Reproduce the records below exactly as they are written.
** Opening MATERIAL FOR THIS EXERCISE block **
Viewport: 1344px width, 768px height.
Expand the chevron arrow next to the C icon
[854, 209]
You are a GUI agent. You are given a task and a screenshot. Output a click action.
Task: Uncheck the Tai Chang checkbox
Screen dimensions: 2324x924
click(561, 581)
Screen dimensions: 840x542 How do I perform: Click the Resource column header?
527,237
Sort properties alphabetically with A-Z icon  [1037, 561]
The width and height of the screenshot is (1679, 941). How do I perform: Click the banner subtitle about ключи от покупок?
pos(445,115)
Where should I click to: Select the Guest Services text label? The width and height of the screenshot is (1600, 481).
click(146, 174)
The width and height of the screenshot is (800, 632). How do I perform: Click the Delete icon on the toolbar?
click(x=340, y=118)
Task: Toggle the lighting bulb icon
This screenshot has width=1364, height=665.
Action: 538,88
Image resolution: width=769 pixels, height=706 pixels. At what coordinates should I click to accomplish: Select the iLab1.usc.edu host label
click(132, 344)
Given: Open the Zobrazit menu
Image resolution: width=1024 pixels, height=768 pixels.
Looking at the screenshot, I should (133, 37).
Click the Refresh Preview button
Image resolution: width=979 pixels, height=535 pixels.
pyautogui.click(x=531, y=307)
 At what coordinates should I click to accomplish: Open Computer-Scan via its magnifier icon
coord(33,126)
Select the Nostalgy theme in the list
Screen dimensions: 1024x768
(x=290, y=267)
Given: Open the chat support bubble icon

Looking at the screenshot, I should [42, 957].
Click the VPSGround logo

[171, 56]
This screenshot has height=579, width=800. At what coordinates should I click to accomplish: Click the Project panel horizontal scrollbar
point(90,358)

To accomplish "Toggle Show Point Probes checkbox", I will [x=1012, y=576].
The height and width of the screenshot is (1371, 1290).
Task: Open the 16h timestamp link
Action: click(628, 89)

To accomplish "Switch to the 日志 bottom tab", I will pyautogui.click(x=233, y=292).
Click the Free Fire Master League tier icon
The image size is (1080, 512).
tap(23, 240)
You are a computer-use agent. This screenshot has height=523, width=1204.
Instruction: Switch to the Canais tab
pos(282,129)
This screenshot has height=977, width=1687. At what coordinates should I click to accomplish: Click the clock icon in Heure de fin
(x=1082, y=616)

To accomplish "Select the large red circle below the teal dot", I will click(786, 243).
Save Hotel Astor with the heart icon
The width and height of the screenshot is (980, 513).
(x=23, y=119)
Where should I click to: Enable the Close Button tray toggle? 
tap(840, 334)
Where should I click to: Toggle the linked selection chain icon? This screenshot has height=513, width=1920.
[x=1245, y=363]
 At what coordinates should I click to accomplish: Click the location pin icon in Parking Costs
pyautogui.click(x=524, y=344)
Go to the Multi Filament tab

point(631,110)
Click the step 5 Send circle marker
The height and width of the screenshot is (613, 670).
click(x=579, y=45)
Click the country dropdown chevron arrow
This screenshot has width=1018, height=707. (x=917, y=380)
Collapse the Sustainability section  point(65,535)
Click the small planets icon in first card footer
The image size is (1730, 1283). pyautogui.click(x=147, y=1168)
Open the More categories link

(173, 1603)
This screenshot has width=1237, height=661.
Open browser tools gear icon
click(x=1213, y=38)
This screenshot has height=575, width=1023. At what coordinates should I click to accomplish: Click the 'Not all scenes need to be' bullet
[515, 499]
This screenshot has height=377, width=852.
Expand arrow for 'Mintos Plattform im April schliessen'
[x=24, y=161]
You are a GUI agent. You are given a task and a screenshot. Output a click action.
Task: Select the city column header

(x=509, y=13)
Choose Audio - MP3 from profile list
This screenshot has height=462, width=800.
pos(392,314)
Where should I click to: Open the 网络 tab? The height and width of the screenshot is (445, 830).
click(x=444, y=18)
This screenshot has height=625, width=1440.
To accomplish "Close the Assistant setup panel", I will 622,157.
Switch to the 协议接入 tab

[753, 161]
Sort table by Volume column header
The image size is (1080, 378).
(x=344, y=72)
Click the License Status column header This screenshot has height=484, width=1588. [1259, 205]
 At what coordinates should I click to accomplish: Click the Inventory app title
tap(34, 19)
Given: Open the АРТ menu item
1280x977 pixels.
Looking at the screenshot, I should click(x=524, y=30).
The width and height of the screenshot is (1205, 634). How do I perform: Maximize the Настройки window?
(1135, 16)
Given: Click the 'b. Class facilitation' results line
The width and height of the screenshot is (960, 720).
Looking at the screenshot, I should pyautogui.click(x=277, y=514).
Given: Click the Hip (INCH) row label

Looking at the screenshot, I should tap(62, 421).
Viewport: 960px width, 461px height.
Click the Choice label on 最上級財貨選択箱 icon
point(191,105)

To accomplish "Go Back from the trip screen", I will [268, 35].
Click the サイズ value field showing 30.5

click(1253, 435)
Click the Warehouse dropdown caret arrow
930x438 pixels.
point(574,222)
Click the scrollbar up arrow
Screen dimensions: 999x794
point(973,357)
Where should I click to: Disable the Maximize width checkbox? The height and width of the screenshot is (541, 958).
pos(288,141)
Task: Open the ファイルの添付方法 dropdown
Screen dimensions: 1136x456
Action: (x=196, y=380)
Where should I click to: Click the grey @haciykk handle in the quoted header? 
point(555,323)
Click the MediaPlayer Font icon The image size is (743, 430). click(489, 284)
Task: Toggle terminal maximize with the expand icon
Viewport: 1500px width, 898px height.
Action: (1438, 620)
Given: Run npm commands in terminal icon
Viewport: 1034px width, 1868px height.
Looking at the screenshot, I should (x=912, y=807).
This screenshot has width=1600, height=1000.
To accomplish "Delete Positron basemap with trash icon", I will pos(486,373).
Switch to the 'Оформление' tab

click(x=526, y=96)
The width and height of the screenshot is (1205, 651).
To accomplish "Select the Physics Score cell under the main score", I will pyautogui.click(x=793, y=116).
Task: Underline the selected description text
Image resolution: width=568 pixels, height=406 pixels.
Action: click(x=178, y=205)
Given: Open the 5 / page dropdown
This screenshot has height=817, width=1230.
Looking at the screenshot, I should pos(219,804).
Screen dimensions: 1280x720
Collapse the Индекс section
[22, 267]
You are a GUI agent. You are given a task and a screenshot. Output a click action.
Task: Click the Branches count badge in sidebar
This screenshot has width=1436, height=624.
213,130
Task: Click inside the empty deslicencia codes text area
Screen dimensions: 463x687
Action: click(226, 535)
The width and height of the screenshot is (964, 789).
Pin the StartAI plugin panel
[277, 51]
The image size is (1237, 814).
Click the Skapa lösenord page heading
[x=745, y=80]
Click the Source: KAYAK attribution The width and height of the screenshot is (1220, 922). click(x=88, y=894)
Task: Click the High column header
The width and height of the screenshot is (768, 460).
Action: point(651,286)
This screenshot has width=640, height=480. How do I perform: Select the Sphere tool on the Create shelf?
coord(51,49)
** Closing MATERIAL FOR THIS EXERCISE block **
● **EXPECTED ANSWER**:
Viewport: 1344px width, 768px height.
Expand the chevron arrow next to the C icon
[854, 209]
You are a GUI agent. You are given a task and a screenshot. Output a click action.
Task: Uncheck the Tai Chang checkbox
Screen dimensions: 2324x924
click(561, 581)
Screen dimensions: 840x542 How do I perform: Click the Resource column header?
527,237
Sort properties alphabetically with A-Z icon  [1037, 561]
The width and height of the screenshot is (1679, 941). How do I perform: Click the banner subtitle about ключи от покупок?
pos(445,115)
Where should I click to: Select the Guest Services text label? The width and height of the screenshot is (1600, 481).
click(146, 174)
The width and height of the screenshot is (800, 632). How do I perform: Click the Delete icon on the toolbar?
click(x=340, y=118)
Task: Toggle the lighting bulb icon
This screenshot has width=1364, height=665.
Action: 538,88
Image resolution: width=769 pixels, height=706 pixels. At what coordinates should I click to accomplish: Select the iLab1.usc.edu host label
click(132, 344)
Given: Open the Zobrazit menu
Image resolution: width=1024 pixels, height=768 pixels.
Looking at the screenshot, I should (133, 37).
Click the Refresh Preview button
Image resolution: width=979 pixels, height=535 pixels.
pyautogui.click(x=531, y=307)
 At what coordinates should I click to accomplish: Open Computer-Scan via its magnifier icon
coord(33,126)
Select the Nostalgy theme in the list
Screen dimensions: 1024x768
(x=290, y=267)
Given: Open the chat support bubble icon

Looking at the screenshot, I should [42, 957].
Click the VPSGround logo

[171, 56]
This screenshot has height=579, width=800. At what coordinates should I click to accomplish: Click the Project panel horizontal scrollbar
point(90,358)

To accomplish "Toggle Show Point Probes checkbox", I will [x=1012, y=576].
The height and width of the screenshot is (1371, 1290).
Task: Open the 16h timestamp link
Action: click(628, 89)

To accomplish "Switch to the 日志 bottom tab", I will pyautogui.click(x=233, y=292).
Click the Free Fire Master League tier icon
The image size is (1080, 512).
tap(23, 240)
You are a computer-use agent. This screenshot has height=523, width=1204.
Instruction: Switch to the Canais tab
pos(282,129)
This screenshot has height=977, width=1687. At what coordinates should I click to accomplish: Click the clock icon in Heure de fin
(x=1082, y=616)

To accomplish "Select the large red circle below the teal dot", I will click(786, 243).
Save Hotel Astor with the heart icon
The width and height of the screenshot is (980, 513).
(x=23, y=119)
Where should I click to: Enable the Close Button tray toggle? 
tap(840, 334)
Where should I click to: Toggle the linked selection chain icon? This screenshot has height=513, width=1920.
[x=1245, y=363]
 At what coordinates should I click to accomplish: Click the location pin icon in Parking Costs
pyautogui.click(x=524, y=344)
Go to the Multi Filament tab

point(631,110)
Click the step 5 Send circle marker
The height and width of the screenshot is (613, 670).
click(x=579, y=45)
Click the country dropdown chevron arrow
This screenshot has width=1018, height=707. (x=917, y=380)
Collapse the Sustainability section  point(65,535)
Click the small planets icon in first card footer
The image size is (1730, 1283). pyautogui.click(x=147, y=1168)
Open the More categories link

(173, 1603)
This screenshot has width=1237, height=661.
Open browser tools gear icon
click(x=1213, y=38)
This screenshot has height=575, width=1023. At what coordinates should I click to accomplish: Click the 'Not all scenes need to be' bullet
[515, 499]
This screenshot has height=377, width=852.
Expand arrow for 'Mintos Plattform im April schliessen'
[x=24, y=161]
You are a GUI agent. You are given a task and a screenshot. Output a click action.
Task: Select the city column header

(x=509, y=13)
Choose Audio - MP3 from profile list
This screenshot has height=462, width=800.
pos(392,314)
Where should I click to: Open the 网络 tab? The height and width of the screenshot is (445, 830).
click(x=444, y=18)
This screenshot has height=625, width=1440.
To accomplish "Close the Assistant setup panel", I will 622,157.
Switch to the 协议接入 tab

[753, 161]
Sort table by Volume column header
The image size is (1080, 378).
(x=344, y=72)
Click the License Status column header This screenshot has height=484, width=1588. [1259, 205]
 At what coordinates should I click to accomplish: Click the Inventory app title
tap(34, 19)
Given: Open the АРТ menu item
1280x977 pixels.
Looking at the screenshot, I should click(x=524, y=30).
The width and height of the screenshot is (1205, 634). How do I perform: Maximize the Настройки window?
(1135, 16)
Given: Click the 'b. Class facilitation' results line
The width and height of the screenshot is (960, 720).
Looking at the screenshot, I should pyautogui.click(x=277, y=514).
Given: Click the Hip (INCH) row label

Looking at the screenshot, I should tap(62, 421).
Viewport: 960px width, 461px height.
Click the Choice label on 最上級財貨選択箱 icon
point(191,105)

To accomplish "Go Back from the trip screen", I will [268, 35].
Click the サイズ value field showing 30.5

click(1253, 435)
Click the Warehouse dropdown caret arrow
930x438 pixels.
point(574,222)
Click the scrollbar up arrow
Screen dimensions: 999x794
point(973,357)
Where should I click to: Disable the Maximize width checkbox? The height and width of the screenshot is (541, 958).
pos(288,141)
Task: Open the ファイルの添付方法 dropdown
Screen dimensions: 1136x456
Action: (x=196, y=380)
Where should I click to: Click the grey @haciykk handle in the quoted header? 
point(555,323)
Click the MediaPlayer Font icon The image size is (743, 430). click(489, 284)
Task: Toggle terminal maximize with the expand icon
Viewport: 1500px width, 898px height.
Action: (1438, 620)
Given: Run npm commands in terminal icon
Viewport: 1034px width, 1868px height.
Looking at the screenshot, I should (x=912, y=807).
This screenshot has width=1600, height=1000.
To accomplish "Delete Positron basemap with trash icon", I will pos(486,373).
Switch to the 'Оформление' tab

click(x=526, y=96)
The width and height of the screenshot is (1205, 651).
To accomplish "Select the Physics Score cell under the main score", I will pyautogui.click(x=793, y=116).
Task: Underline the selected description text
Image resolution: width=568 pixels, height=406 pixels.
Action: click(x=178, y=205)
Given: Open the 5 / page dropdown
This screenshot has height=817, width=1230.
Looking at the screenshot, I should pos(219,804).
Screen dimensions: 1280x720
Collapse the Индекс section
[22, 267]
You are a GUI agent. You are given a task and a screenshot. Output a click action.
Task: Click the Branches count badge in sidebar
This screenshot has width=1436, height=624.
213,130
Task: Click inside the empty deslicencia codes text area
Screen dimensions: 463x687
Action: click(226, 535)
The width and height of the screenshot is (964, 789).
Pin the StartAI plugin panel
[277, 51]
The image size is (1237, 814).
Click the Skapa lösenord page heading
[x=745, y=80]
Click the Source: KAYAK attribution The width and height of the screenshot is (1220, 922). click(x=88, y=894)
Task: Click the High column header
The width and height of the screenshot is (768, 460).
Action: point(651,286)
This screenshot has width=640, height=480. How do I perform: Select the Sphere tool on the Create shelf?
coord(51,49)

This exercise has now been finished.